Perhaps it comes from being on the very fringes of what we regard as the 'civilised world', but one might regard Iceland's economic recovery as being due to the indomitable spirit of its people; you have to be resourceful to survive.
There is culture of creativity and ingenuity that has allowed people to make their living on what some might consider a barren and inhospitable place.
And it is this which is assisting Iceland to achieve what the doomsayers would never have thought possible when the economic crisis occurred in 2008.
For example, did you know that the prosthetic limbs worn by, among others Paralympians, Oscar Pistorius and Alan Oliveira, were made by an Icelandic company?
Össur, a company founded in 1971, which has offices in 16 nations, is the world's biggest supplier of prosthetics used in sports (and is second to a German company for general use) and employs 400 people in Iceland and 1600 abroad.
As a member of Iceland's Chamber of Commerce acknowledges, Össur represents a symbol of what Iceland is capable of achieving.
However, during the 'boom years' when finance and banking were seen as the future Össur had difficulty in gaining support from Icelandic banks that were focused on external lending when it wanted to expand.
Össur had to look abroad to achieve its objective of research and development which has resulted in its current success.
As a consequence Össur was not affected by the collapse of the Iceland's three main banks.
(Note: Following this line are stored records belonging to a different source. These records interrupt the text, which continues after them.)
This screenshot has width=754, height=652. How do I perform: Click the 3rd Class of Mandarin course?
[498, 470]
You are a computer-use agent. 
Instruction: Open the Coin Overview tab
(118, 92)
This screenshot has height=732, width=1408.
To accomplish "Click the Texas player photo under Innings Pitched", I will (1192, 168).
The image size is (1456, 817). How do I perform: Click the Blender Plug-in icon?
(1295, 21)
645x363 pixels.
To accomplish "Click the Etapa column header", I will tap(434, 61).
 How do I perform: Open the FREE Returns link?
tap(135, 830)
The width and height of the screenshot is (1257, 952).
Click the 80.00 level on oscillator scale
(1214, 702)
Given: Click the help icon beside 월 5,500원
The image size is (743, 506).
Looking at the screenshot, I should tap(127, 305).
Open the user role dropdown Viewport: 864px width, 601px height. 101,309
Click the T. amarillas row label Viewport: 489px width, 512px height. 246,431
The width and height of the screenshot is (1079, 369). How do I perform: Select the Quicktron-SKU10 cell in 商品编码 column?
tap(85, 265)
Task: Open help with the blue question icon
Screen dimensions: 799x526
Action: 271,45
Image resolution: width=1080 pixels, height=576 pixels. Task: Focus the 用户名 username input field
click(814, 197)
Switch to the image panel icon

Indeed, the fact that it has opened facilities and offices abroad has assisted economic recovery.
Another example of ingenuity is a project known as Toppstöðin which is a collective established in 2009 in a redundant power station in Elliðaárdalur near Reykjavik. The objective of Toppstöðin is to support innovation in manufacturing and design and provide encouragement to the young people who would previously have been attracted to enter banking.
Andri Snær Magnason, who was a founder of Toppstöðin, recognised that without such support the talent and expertise of these young people would be likely to disappear if they were forced to emigrate to find opportunities.
As the logic goes, better to assist them to become entrepreneurs whose ideas will generate ideas that will earn money from exports.
Should you be interested in fashion, and London Fashion Week has just ended, have a look at the clothes that are designed and made in Iceland.
If we can learn nothing else from Iceland it is that encouraging innovation and creativity through design and manufacturing things that people really value is the way to ensure sustained recovery and economic growth.
However, whilst it is recognised that Iceland's particular geopolitical circumstances have been vital to its incredible recovery, it has a long way to go before it fully recovers from the mess left by its banks.
The result of the contagion caused by the collapse of Lehman Brothers undermined economies across the world and caused every European country financial problems; especially the so called 'PIIGS' (Portugal, Italy, Ireland, Greece and Spain).
One of the 'PIIGS', Ireland, was particularly hard hit and in the very early days there was a joke that went, "what's the difference between Ireland and Iceland?" The answer was "One letter and six months!"
Four years ago Iceland was seen as the worst possible fate for any European economy.
Some four years on no-one believes that Iceland will ever join the EU and, ironically, many European countries would happily want to emulate its current success.